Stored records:

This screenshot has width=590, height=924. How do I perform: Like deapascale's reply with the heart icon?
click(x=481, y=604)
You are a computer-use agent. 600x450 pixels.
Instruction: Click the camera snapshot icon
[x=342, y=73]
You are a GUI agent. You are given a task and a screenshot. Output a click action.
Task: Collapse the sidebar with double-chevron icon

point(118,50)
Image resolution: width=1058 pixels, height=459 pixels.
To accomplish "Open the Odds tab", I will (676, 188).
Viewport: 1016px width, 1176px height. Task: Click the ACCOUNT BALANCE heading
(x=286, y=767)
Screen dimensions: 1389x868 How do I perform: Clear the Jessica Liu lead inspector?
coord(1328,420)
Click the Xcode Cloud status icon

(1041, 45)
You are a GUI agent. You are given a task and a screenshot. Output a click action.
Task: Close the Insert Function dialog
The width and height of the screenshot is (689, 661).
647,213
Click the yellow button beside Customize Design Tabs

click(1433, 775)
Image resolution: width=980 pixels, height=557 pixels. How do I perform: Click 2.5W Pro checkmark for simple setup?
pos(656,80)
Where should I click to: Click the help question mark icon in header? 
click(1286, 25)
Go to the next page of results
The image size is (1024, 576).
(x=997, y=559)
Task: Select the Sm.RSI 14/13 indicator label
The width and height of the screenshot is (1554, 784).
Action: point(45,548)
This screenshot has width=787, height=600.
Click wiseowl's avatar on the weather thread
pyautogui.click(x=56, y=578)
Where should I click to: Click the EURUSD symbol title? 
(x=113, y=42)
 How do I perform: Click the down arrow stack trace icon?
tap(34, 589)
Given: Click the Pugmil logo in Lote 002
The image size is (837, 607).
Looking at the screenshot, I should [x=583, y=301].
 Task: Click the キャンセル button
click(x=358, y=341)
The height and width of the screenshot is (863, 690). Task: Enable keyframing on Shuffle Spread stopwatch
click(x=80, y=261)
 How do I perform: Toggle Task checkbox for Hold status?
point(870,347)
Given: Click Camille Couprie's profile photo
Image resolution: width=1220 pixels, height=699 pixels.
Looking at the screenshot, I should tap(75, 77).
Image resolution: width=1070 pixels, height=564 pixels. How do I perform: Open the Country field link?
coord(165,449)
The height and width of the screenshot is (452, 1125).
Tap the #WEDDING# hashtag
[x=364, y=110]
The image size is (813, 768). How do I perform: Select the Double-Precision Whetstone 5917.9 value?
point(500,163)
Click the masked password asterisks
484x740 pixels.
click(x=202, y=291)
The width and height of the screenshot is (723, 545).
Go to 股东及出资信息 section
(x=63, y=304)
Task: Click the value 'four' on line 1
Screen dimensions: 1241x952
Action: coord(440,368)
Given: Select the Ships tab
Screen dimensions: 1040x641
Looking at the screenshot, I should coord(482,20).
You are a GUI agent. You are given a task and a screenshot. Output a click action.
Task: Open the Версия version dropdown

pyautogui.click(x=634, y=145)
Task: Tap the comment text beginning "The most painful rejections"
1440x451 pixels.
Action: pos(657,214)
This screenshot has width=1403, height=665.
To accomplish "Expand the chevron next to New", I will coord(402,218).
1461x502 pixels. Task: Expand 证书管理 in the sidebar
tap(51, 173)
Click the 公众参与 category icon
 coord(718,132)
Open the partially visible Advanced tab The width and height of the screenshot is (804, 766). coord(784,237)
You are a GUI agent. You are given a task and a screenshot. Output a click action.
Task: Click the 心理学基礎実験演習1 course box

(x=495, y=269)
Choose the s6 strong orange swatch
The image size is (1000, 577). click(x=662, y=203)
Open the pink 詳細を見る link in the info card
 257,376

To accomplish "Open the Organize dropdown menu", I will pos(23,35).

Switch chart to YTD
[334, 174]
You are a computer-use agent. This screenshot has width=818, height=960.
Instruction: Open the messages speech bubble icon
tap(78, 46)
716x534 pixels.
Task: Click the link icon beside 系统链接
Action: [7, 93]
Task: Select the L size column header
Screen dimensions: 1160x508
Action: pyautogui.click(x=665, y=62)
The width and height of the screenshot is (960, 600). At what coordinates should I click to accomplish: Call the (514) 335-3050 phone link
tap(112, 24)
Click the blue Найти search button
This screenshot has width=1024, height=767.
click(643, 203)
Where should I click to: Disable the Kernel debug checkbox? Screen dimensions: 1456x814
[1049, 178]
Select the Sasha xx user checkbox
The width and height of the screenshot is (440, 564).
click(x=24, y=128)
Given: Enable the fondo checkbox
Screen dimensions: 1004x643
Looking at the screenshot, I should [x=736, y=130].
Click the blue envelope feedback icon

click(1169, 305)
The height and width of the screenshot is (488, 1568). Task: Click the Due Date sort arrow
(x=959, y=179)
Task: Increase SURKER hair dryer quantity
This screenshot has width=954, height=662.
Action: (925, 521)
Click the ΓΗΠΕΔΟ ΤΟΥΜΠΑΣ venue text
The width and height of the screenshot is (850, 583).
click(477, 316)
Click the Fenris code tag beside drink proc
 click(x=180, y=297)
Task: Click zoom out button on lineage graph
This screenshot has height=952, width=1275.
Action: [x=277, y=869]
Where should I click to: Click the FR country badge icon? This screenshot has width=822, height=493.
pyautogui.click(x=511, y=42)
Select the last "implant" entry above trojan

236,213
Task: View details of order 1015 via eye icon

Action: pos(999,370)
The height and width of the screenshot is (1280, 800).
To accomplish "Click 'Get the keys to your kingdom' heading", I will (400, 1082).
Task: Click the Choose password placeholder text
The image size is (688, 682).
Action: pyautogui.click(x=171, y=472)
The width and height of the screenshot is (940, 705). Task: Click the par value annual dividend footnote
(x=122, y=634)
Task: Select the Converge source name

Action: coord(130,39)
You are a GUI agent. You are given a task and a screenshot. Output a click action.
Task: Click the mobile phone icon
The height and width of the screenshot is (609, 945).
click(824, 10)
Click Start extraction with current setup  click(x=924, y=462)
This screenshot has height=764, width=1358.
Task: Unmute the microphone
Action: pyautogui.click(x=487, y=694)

> **What to work on**:
Scan the data for the string "password" and copy each line in which it occurs.

> **Task answer**:
Click the masked password asterisks
Task: Click the Choose password placeholder text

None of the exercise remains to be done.